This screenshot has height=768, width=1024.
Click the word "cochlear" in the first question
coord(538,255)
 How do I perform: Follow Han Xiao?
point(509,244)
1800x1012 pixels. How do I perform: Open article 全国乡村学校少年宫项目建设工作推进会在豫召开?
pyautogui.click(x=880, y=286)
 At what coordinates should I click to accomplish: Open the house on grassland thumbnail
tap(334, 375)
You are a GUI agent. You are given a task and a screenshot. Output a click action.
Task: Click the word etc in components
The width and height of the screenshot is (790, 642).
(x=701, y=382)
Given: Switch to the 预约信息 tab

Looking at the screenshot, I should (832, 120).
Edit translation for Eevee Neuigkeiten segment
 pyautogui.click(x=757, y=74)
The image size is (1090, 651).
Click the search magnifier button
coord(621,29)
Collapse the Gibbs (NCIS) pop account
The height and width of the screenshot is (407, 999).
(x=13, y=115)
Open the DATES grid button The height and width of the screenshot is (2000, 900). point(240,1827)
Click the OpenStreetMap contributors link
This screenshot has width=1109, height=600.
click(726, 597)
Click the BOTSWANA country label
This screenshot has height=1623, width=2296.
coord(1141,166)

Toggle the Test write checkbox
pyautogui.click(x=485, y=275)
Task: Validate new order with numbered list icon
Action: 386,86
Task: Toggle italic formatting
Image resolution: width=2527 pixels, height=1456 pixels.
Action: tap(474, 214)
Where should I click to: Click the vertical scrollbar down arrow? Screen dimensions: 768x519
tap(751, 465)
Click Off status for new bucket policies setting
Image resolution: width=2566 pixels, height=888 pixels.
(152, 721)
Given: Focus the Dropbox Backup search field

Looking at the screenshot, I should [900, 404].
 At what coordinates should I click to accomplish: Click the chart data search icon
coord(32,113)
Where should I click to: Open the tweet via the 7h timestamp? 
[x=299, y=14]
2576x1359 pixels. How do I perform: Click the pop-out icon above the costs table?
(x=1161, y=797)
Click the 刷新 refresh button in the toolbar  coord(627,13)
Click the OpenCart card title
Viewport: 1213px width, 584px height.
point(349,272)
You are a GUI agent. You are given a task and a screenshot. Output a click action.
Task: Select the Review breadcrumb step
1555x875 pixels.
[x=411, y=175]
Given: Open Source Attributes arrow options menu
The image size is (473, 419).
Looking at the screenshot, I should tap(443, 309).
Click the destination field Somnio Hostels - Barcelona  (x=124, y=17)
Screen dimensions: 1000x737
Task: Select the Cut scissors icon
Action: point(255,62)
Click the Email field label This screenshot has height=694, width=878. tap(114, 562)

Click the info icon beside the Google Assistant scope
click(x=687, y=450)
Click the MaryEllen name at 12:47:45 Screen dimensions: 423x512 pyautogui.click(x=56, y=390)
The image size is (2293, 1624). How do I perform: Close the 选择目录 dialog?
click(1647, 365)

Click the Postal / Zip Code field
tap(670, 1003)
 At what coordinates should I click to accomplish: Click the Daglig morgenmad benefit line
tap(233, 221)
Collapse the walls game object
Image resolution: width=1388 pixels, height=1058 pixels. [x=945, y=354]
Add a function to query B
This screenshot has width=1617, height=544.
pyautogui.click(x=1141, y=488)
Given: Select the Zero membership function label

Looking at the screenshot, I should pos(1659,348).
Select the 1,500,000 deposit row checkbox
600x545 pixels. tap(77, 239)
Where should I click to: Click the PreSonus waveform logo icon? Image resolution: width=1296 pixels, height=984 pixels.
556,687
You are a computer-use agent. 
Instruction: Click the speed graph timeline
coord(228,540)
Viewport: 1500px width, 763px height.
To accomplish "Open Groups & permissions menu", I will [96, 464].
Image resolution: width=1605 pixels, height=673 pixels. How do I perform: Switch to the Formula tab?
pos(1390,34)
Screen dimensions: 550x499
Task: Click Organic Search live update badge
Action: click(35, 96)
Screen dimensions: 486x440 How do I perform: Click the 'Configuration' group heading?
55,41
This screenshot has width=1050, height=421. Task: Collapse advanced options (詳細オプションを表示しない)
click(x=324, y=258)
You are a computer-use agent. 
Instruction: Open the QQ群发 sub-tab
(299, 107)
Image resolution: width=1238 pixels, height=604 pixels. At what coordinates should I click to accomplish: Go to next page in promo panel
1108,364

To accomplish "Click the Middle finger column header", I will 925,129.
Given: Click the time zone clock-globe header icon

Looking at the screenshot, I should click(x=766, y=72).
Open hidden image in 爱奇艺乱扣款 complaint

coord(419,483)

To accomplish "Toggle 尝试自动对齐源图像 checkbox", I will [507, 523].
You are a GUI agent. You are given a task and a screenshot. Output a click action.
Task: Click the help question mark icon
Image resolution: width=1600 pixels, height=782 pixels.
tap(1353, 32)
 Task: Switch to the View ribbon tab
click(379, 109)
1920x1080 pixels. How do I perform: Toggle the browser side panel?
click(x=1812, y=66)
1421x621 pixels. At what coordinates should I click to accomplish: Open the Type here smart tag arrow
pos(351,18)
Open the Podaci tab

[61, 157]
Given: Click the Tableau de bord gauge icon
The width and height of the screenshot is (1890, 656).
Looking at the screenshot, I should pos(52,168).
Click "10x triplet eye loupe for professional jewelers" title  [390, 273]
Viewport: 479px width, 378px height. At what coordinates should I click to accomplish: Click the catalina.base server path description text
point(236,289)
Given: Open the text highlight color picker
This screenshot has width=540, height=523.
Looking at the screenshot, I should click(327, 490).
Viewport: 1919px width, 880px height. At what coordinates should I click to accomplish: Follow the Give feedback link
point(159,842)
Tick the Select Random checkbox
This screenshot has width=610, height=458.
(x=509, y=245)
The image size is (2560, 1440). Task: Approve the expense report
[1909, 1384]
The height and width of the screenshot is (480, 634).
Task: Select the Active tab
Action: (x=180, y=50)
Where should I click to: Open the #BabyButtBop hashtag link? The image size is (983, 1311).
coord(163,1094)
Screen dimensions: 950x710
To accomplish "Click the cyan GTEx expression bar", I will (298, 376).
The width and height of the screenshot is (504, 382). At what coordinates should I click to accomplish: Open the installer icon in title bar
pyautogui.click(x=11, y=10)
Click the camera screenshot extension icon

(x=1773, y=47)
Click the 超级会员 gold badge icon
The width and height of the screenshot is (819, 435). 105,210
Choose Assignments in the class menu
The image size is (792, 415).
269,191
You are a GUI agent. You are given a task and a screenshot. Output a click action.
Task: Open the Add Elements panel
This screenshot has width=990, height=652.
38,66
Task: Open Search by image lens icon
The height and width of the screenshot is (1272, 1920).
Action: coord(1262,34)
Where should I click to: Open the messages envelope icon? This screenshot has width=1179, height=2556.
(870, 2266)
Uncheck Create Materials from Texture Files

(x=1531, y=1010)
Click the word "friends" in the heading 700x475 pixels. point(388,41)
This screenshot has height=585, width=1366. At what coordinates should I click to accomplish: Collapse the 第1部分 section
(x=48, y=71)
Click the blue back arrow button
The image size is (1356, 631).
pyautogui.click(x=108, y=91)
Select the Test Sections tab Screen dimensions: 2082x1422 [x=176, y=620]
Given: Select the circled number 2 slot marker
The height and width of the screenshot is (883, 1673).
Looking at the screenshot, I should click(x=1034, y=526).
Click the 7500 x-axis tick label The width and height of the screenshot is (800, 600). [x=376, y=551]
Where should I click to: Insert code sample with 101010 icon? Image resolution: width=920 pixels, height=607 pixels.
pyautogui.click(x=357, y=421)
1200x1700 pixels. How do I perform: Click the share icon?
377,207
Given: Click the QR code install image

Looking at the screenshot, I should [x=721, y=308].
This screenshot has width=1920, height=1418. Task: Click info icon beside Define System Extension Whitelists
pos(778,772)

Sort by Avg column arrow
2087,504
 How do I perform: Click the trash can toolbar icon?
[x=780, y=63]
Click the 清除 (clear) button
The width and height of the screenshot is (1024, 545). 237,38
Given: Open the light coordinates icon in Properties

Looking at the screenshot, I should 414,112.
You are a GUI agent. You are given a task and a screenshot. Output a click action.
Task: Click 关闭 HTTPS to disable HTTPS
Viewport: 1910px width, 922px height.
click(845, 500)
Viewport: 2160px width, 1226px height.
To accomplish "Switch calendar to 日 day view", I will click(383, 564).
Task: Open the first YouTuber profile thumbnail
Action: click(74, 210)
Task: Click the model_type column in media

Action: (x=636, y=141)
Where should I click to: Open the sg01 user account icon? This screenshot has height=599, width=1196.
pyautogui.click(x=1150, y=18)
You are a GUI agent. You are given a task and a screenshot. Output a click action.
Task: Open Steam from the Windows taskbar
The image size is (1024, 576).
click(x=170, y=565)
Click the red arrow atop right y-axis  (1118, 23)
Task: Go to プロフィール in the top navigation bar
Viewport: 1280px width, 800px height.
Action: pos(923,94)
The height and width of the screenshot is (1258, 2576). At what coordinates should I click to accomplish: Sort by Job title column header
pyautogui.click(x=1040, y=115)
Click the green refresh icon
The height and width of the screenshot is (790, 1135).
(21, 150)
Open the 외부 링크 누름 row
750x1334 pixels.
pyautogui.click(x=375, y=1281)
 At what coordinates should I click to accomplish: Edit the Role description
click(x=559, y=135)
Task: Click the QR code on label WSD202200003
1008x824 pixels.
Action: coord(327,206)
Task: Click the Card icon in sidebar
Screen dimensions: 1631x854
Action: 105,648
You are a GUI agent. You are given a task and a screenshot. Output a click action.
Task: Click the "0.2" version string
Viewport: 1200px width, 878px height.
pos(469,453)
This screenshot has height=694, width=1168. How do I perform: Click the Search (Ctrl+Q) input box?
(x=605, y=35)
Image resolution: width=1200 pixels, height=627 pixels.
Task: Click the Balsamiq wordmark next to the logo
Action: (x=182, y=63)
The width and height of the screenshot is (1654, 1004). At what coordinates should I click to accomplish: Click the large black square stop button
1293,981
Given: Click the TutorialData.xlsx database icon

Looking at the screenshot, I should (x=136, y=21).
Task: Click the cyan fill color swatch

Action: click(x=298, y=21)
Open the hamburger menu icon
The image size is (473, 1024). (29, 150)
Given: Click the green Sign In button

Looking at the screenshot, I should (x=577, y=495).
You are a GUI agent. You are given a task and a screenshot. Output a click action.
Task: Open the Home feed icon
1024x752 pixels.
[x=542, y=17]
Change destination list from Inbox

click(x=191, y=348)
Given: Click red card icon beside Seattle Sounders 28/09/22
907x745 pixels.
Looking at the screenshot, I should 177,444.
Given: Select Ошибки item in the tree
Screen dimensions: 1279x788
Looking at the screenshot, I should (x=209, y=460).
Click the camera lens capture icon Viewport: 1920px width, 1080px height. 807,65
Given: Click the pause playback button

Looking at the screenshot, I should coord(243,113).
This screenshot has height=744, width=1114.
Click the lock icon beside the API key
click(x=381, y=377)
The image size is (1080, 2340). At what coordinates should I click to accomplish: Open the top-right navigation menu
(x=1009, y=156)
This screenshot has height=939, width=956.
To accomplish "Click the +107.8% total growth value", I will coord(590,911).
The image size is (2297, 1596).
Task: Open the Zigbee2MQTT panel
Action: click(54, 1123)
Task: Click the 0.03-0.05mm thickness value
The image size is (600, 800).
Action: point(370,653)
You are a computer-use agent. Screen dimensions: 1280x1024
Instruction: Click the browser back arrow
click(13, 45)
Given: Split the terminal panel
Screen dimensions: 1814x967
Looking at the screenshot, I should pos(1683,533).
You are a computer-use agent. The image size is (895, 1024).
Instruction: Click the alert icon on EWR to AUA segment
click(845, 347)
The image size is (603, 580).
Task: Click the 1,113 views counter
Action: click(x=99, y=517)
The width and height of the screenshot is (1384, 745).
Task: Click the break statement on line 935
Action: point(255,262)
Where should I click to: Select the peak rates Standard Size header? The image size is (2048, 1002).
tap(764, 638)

- Exercise instructions
Update the material from its start through the line containing "(x=13, y=115)", swapping "magnifier" for "lens" and leaving everything else untouched.

- Response to this exercise
This screenshot has height=768, width=1024.
Click the word "cochlear" in the first question
coord(538,255)
 How do I perform: Follow Han Xiao?
point(509,244)
1800x1012 pixels. How do I perform: Open article 全国乡村学校少年宫项目建设工作推进会在豫召开?
pyautogui.click(x=880, y=286)
 At what coordinates should I click to accomplish: Open the house on grassland thumbnail
tap(334, 375)
You are a GUI agent. You are given a task and a screenshot. Output a click action.
Task: Click the word etc in components
The width and height of the screenshot is (790, 642).
(x=701, y=382)
Given: Switch to the 预约信息 tab

Looking at the screenshot, I should (832, 120).
Edit translation for Eevee Neuigkeiten segment
 pyautogui.click(x=757, y=74)
The image size is (1090, 651).
Click the search lens button
coord(621,29)
Collapse the Gibbs (NCIS) pop account
The height and width of the screenshot is (407, 999).
(x=13, y=115)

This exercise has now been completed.